04.02.2005 · Das Bildungsministerium will weiter in die Einrichtung von Eliteuniversitäten investieren. Für das Ministerium sei dies ein Projekt zur Förderung von Forschung, das vom Karlsruher Urteil zu Studiengebühren nicht berührt sei.
Das Bundesbildungsministerium hat das Förderprogramm für Spitzenunis gegen Kritik aus den Unionsländern verteidigt. Ein Sprecher von Bildungsministerin Edelgard Bulmahn (SPD) betonte in der „Neuen Osnabrücker Zeitung“, der Bund halte an seinen Plänen fest.
Auch die erste Rate von 80 Millionen Euro bleibe im Haushalt 2005 verankert. Über das weitere Vorgehen soll demnach in einer Sitzung der Bund-Länder-Kommission im März beraten werden.

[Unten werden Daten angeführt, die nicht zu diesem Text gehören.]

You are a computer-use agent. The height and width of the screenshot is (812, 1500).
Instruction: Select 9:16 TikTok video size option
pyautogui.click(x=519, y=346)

„Zu Forschungsförderung hat Karlsruhe nichts gesagt“
Zuvor hatte der baden-württembergische Wissenschaftsminister Peter Frankenberg erklärt, das mit 1,9 Milliarden Euro dotierte Förderprogramm sei nach dem Urteil des Bundesverfassungsgerichts zu Studiengebühren obsolet, weil der Bund demnach im Hochschulbereich nichts zu sagen habe.

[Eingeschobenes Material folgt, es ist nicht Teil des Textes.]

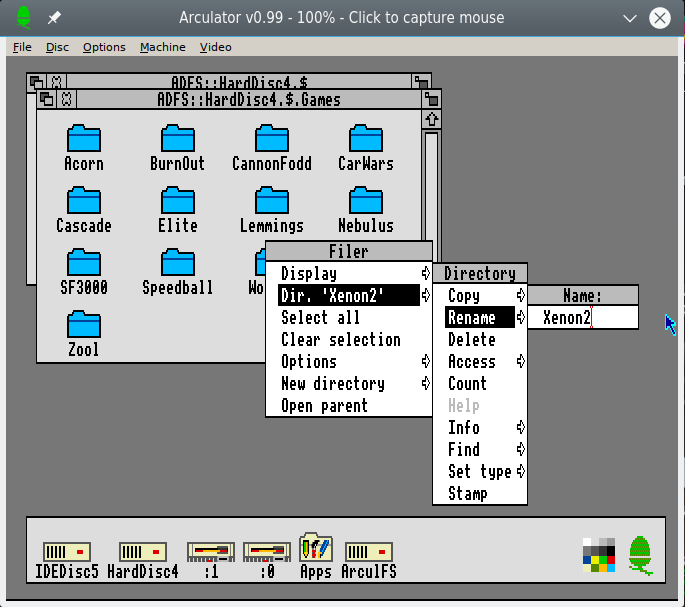Choose Delete from Directory menu
Image resolution: width=685 pixels, height=607 pixels.
[x=471, y=340]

Der Ministeriumssprecher kritisierte die Äußerungen des CDU-Politikers als gewagt. Bei dem Projekt gehe es um Forschungsförderung, und dazu habe Karlsruhe nicht entschieden. Zudem hätten auch die Länder dem Vorhaben zugestimmt. Der Sprecher äußerte den Verdacht, daß die Unionsländer den angestrebten Wettbewerb der Hochschulen scheuten und das Urteil als „Vehikel“ für einen Ausstieg nutzen wollten.